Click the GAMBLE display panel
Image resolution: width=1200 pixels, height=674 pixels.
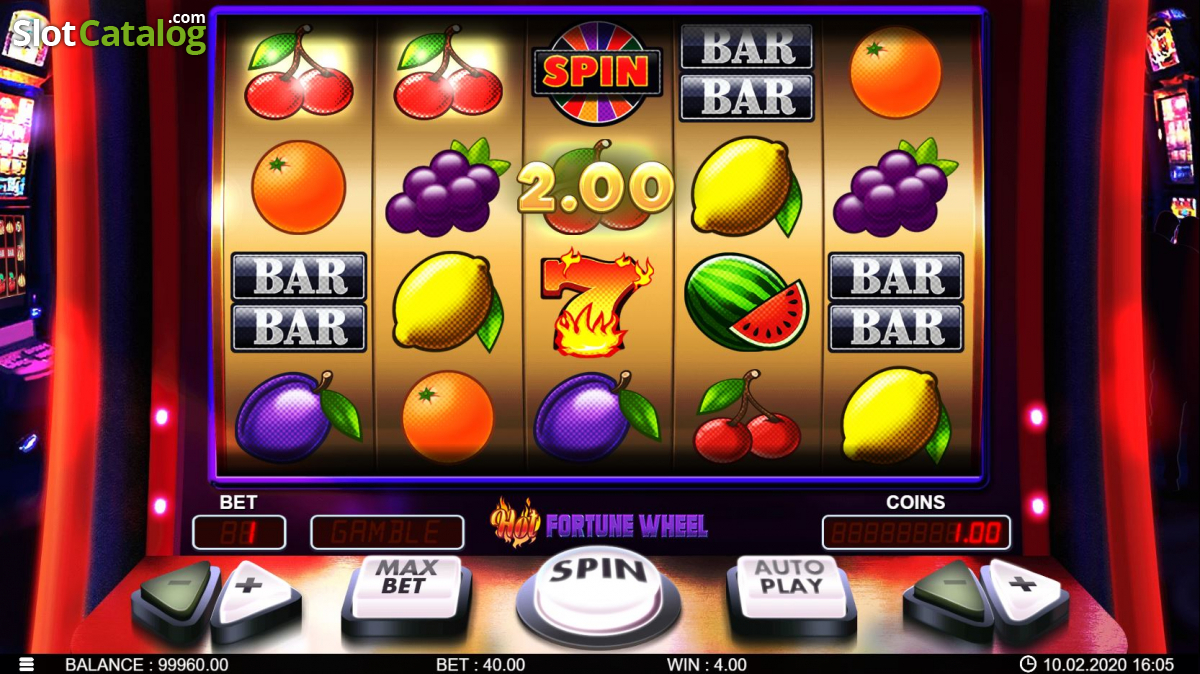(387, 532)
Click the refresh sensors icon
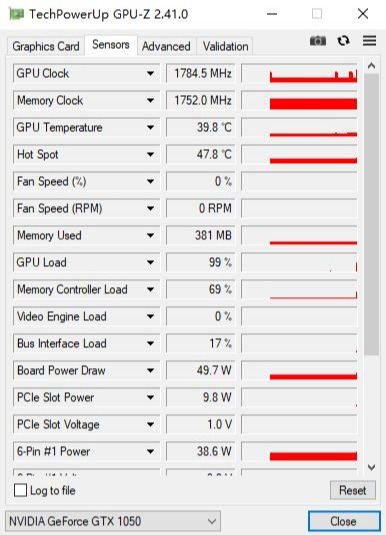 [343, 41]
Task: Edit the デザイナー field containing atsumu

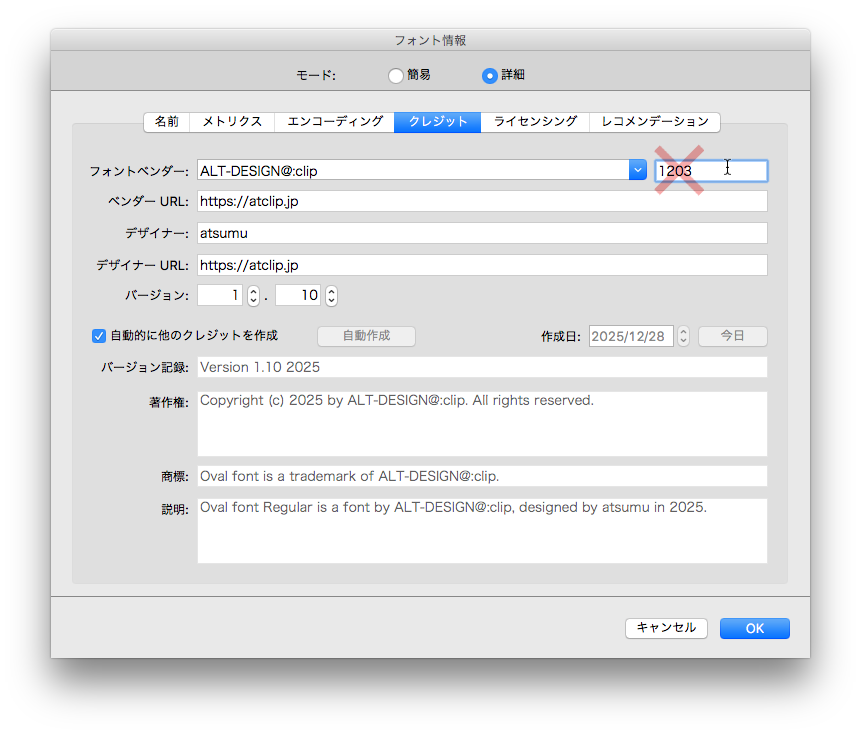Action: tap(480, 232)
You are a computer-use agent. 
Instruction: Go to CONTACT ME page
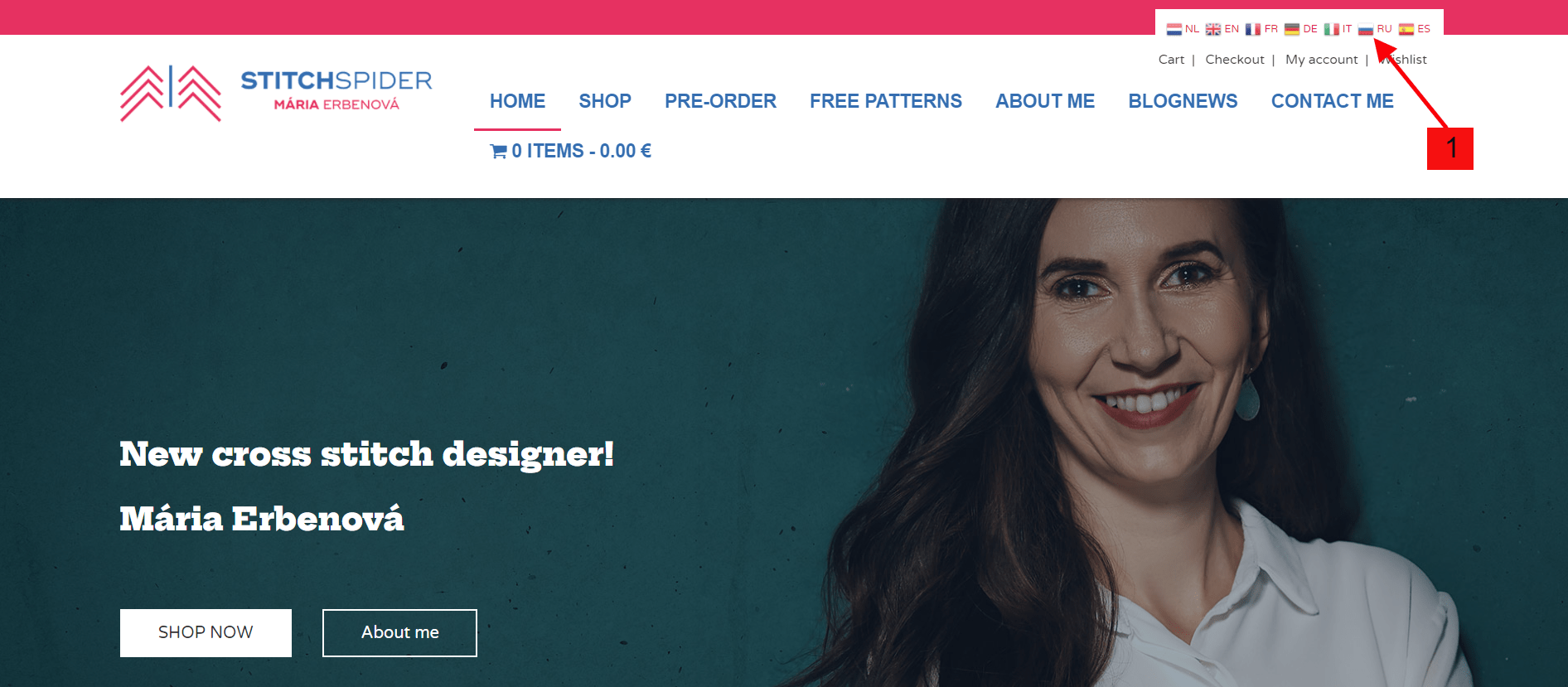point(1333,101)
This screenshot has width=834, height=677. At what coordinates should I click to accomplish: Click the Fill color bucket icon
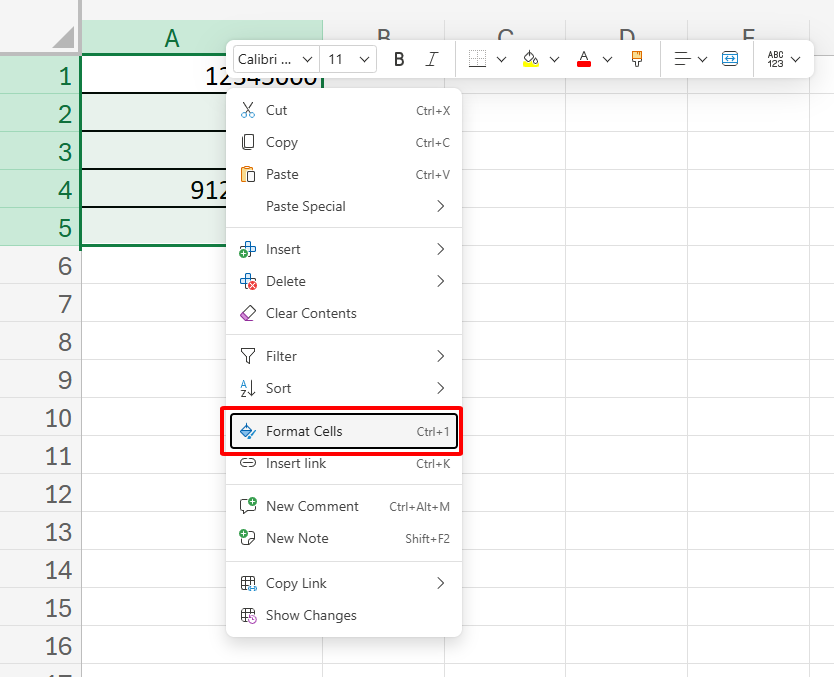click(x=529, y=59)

====

What you need to do :: Each line from the one containing "You are a computer-use agent." through the last line of the entries above should be duplicated exactly, both included; leave out pictures and add nothing.

Exercise solution ::
You are a computer-use agent. 
Instruction: Go to CONTACT ME page
point(1333,101)
This screenshot has width=834, height=677. At what coordinates should I click to accomplish: Click the Fill color bucket icon
click(x=529, y=59)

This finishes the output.